> _The task_
Give as output the line that contains "Where should I click to: Click", followed by every remaining line of the entries, unchanged and with nothing added.

> _Dataset extract_
☆ ☆ ☆ ☆ ☆

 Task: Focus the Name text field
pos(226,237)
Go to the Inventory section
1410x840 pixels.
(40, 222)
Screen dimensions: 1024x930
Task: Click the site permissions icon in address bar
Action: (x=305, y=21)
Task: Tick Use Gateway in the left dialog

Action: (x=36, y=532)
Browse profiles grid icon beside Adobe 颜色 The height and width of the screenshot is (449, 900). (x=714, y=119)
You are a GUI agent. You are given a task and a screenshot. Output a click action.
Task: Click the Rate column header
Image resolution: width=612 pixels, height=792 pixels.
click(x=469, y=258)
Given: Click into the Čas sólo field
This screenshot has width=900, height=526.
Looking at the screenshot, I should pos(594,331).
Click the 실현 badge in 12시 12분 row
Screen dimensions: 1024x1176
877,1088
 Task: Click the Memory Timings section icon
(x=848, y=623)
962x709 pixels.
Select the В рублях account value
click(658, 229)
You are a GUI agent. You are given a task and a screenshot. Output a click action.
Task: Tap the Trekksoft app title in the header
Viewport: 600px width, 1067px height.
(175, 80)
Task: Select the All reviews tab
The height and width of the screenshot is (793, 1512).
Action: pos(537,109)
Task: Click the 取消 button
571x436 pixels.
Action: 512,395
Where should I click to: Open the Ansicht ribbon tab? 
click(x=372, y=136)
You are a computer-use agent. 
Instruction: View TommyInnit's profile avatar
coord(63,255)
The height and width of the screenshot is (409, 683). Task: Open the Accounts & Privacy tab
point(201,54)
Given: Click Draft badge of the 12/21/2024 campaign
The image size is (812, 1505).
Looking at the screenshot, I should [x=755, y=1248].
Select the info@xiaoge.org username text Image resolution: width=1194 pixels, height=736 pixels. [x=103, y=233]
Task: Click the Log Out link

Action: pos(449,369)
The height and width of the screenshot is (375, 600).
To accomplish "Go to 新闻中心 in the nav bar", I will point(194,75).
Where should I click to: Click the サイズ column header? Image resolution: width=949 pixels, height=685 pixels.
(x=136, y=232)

☆ ☆ ☆ ☆ ☆

> _Written answer_
Where should I click to: Click the サイズ column header? Image resolution: width=949 pixels, height=685 pixels.
(x=136, y=232)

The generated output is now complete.